READING TEXT ->
* Start *

Special Effects Presets – save preset – check none – set only what you did to the shot and save and give a name – presets are stored in Develop Panel at the left – the function is similar to an action in Photoshop.
You can make a Lightroom Auto Preset to apply data to all files – such as subtle optimizations to quickly apply to other files – corrections such as Tone Curve, Clarity, Sharpening, Color Treatments, Post Crop Vignette, etc.
Choose this when importing into the Develop Module – remove by right clicking a group of pics – to share right click on the preset in panel and say Export (or import on the other computer to import Lightroom settings). Free presets are available from: lightroomkillertips.com to see an idea of the possibilities.
Spot Removal –
The spot removal tool is in the Develop Module, located under the histogram window. The default setting is for the healing option. Use bracket keys to resize the brush – click Clone option near other edge shapes – Close, to turn off and save effects.
To synchronize Click Sync button, to see settings, click none for no removal, or click spot removal box . In order to use this function to remove spots from a dirty camera sensor and apply to a batch of similar pics, the spot needs to be located in the same place within all the pictures. If the spots are on a whole group of images this feature can save a lot of time in post Photoshop clean up.
Red Eye Removal-
The “red-eye” button is under the histogram icon – zoom in to 3:1 – place cursor over the eye and click – you can also alter the pupil size and darken it if it looks gray – then Close.
Graduated Filter –
The graduated filter can be used to enhance large areas in a photograph such as a sky.
This feature simulates the effect of shooing in camera with a graduated neutral density filter. Click “Graduated Filter” and choose the effect (expose-saturation-sharpen) hold down SHIFT key to keep the line straight. The Dot on the screen can be clicked on and moved around to apply the effect they way you want it to appear – You can always customize it again later as this is a virtual tool, like everything else in Lightroom and is parametric and non-destructive.

* End *

PROBLEM ->
Print the passage of the Lightroom notes between "To synchronize Click" and "Photoshop clean up.", inclusive, word for word. The listing plays no part here.

PROVIDED MATERIAL ->
* Start *

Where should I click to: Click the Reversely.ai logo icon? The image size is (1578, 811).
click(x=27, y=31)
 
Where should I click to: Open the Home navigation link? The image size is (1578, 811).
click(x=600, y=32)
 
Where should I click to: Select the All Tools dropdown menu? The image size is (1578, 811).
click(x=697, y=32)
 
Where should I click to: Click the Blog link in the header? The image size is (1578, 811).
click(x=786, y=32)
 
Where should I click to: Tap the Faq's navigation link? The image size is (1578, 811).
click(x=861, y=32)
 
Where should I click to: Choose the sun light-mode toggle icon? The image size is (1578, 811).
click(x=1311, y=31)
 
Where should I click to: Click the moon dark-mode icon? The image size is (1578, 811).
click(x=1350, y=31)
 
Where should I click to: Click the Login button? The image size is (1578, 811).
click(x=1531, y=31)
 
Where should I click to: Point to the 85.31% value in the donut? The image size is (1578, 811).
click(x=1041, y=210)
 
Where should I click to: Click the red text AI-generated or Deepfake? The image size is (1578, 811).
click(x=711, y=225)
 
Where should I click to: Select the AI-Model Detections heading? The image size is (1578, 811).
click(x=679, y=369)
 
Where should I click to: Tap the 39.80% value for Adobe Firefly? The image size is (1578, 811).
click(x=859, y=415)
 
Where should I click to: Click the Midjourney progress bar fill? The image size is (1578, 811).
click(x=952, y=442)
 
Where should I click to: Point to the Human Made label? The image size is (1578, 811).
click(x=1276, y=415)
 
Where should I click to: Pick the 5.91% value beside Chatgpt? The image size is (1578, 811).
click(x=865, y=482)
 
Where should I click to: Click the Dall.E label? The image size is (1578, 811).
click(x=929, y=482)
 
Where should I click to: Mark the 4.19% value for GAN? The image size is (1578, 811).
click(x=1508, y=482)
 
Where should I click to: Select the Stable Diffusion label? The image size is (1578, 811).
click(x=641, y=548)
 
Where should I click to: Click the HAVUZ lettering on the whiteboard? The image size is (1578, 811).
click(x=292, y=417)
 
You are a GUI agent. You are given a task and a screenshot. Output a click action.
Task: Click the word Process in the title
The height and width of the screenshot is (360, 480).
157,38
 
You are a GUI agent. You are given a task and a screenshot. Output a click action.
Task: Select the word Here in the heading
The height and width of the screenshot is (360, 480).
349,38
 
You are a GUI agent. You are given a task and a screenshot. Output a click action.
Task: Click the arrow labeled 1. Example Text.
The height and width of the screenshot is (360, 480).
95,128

* End *

SOLUTION ->
To synchronize Click Sync button, to see settings, click none for no removal, or click spot removal box . In order to use this function to remove spots from a dirty camera sensor and apply to a batch of similar pics, the spot needs to be located in the same place within all the pictures. If the spots are on a whole group of images this feature can save a lot of time in post Photoshop clean up.